**EXCERPT PROVIDED:**
:::
This is so funny because everybody is bullshitin the I of themselves

----------


## Cruel

hehehe...

...I was about to write some more about the drunk -I- and its "intellectual wannabe" bullshit, but I think you simply summed it up.  The way "i" see it, BULLSHIT, is the key to the illusion of happines.

----------


## Cruel

It was long time ago when -I- renounced of it's "divinity".  Since than I has become the black sheep of the self.
What happened to "me"?  "Me" lost its innocence before the first orgasm was stolen from the March of broken smiles

Leave the moon to -I-. for "me" used to aim for the Sun.  At the end it will be called the "Revenge of the Moon".....but is it really necessary

----------


## kulla

oh but I is still the pope, and the pope's balls are bigger than melons. either that, or it's wet a couple of cherrys more than the others to really be the pope. in stra's terms: big balls, big power, bigger territorial pissings, biggest masturbator in the whole fucking world. how many apples does I need to renounce "divinity"? even if the whole world was made of apples, each full of worms or snakes, I is still god, because I wills it so. the real question is, how big can the buble get, or even, how strong is that condom? me? that's the real bullshit. revenge of the moon? hihihihi! I bites when the sun is at the summit, when me and I are "one". can you vomit enough? it smells very familiar. my new favorite word: hipocrisy. well? vomit! I doesn't see very well on the dim light of the moon.
:::
**DATA EXTRACT:**
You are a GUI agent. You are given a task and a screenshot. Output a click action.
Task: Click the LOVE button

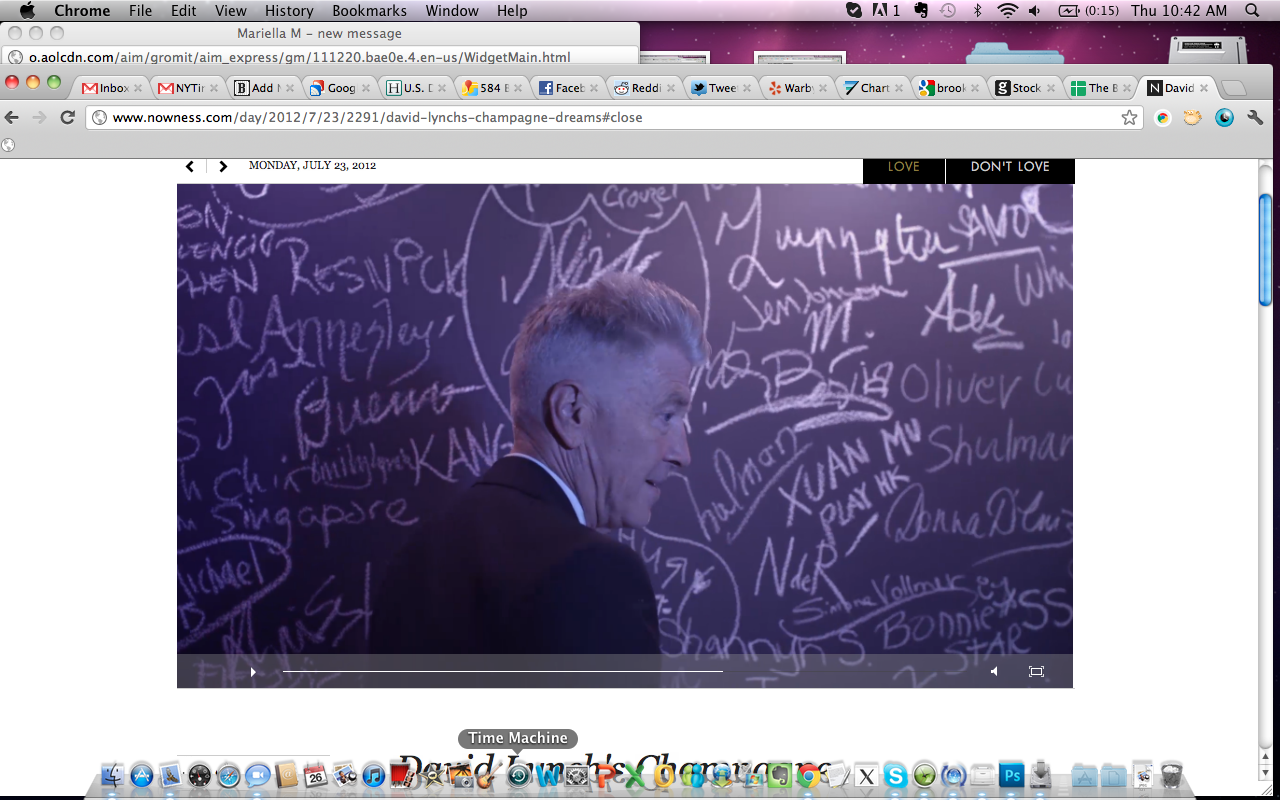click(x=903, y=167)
:::
**CHALLENGES:**
a) Write out, word for word, the part of the forum thread that opens with the words containing "This is so funny" and closes with "illusion of happines.".
b) In Cruel's second post in the forum thread, what name does the writer say will be given at the end?

**FINAL RESULTS:**
a)
This is so funny because everybody is bullshitin the I of themselves

----------


## Cruel

hehehe...

...I was about to write some more about the drunk -I- and its "intellectual wannabe" bullshit, but I think you simply summed it up.  The way "i" see it, BULLSHIT, is the key to the illusion of happines.

b) The "Revenge of the Moon."